I once worked at a company which had an enormous amount of technical debt—millions of lines of code, no unit tests, based on frameworks that were well over a decade out of date. On one specific project, we had a market need to get some Windows-only modules running on Linux, and rather than cross-compiling, another team had simply copied & pasted a few hundred thousand lines of code, swapping Windows-specific components for Linux-specific.

For the non-technical reader, this is an enormous problem because now two versions of the code exist. So, all features & bug fixes must be solved in two separate codebases that will grow apart over time. When I heard about this, a young & naive version of me set out to fix the situation.

The People Behind the Problems

Tech debt projects are always a hard sell to management, because even if everything goes flawlessly, the code just does roughly what it did before.

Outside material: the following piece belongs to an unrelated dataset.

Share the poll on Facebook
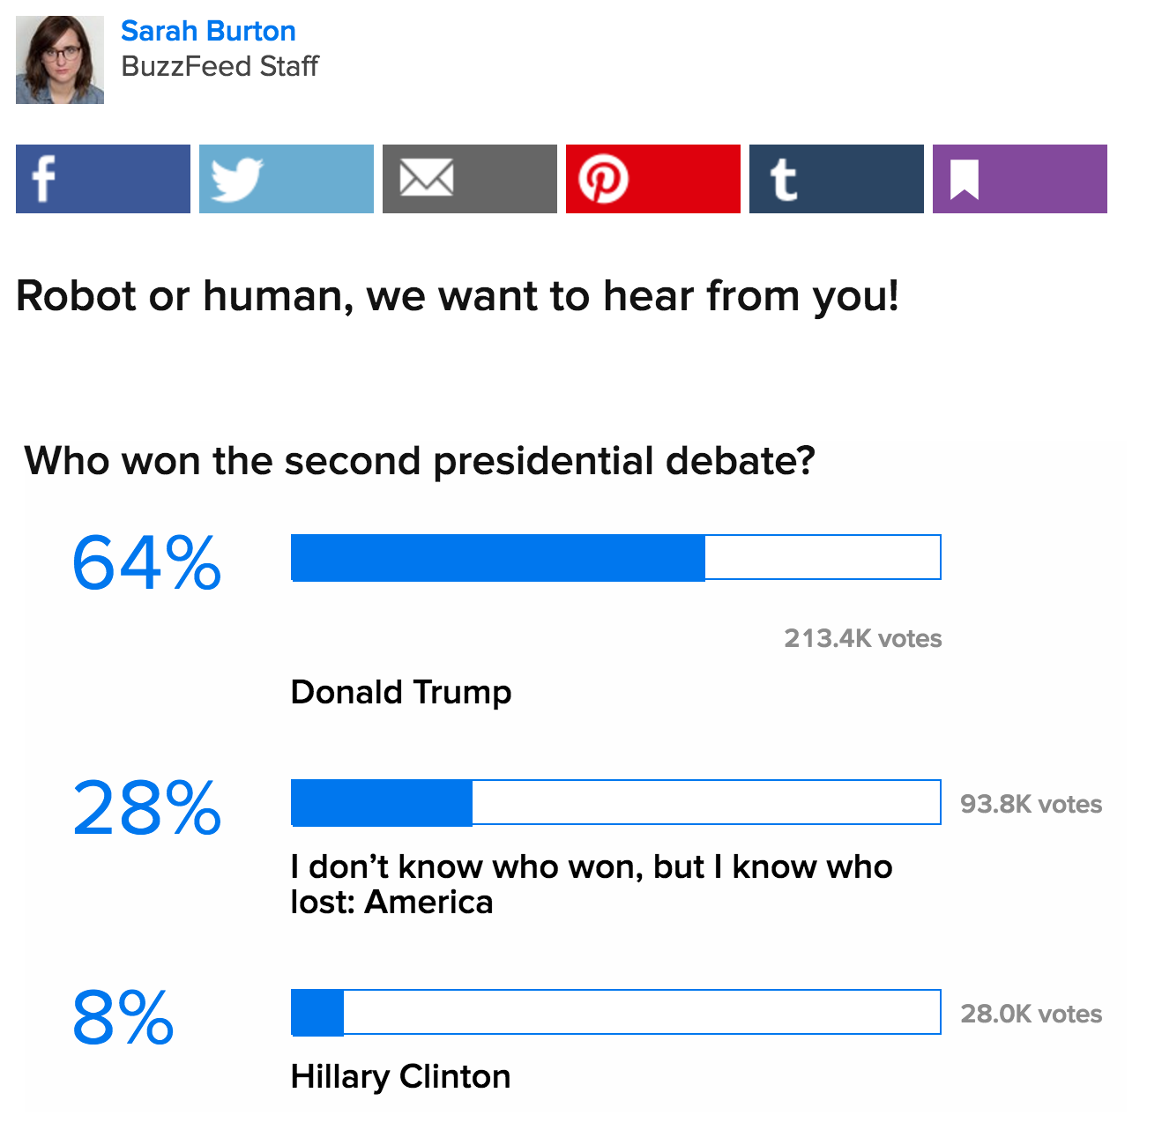The image size is (1162, 1130). point(102,179)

This project was no exception, and the optics weren't great. I did as many engineers do and "ignored the politics", put my head down, and got it done. But, the project went long, and I lost a lot of clout in the process.

I realized I was essentially trying to solve a people problem with a technical solution. Most of the developers at this company were happy doing the same thing today that they did yesterday...and five years ago. As Andrew Harmel-Law points out, code tends to follow the personalities of the people that wrote it. The code was calcified because the developers were also. Personality types who dislike change tend not to design their code with future change in mind.

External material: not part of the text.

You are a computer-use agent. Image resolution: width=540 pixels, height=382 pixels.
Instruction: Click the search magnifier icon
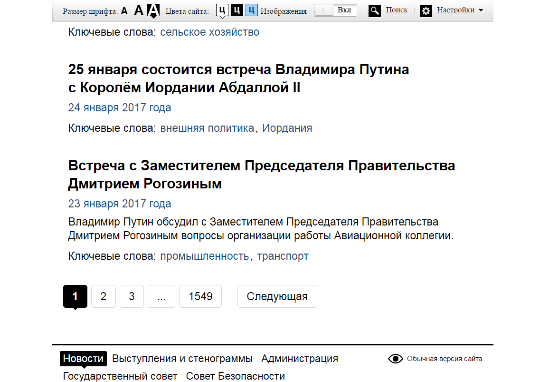click(x=375, y=10)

Most technical problems are really people problems. Think about it. Why does technical debt exist? Because requirements weren't properly clarified before work began. Because a salesperson promised an unrealistic deadline to a customer. Because a developer chose an outdated technology because it was comfortable. Because management was too reactive and cancelled a project mid-flight. Because someone's ego wouldn't let them see a better way of doing things.

The core issue with the project was that admitting the need for refactoring was also to admit that the way the company was building software was broken and that individual skillsets were sorely out of date. My small team was trying to fix one module of many, while other developers were writing code as they had been for decades.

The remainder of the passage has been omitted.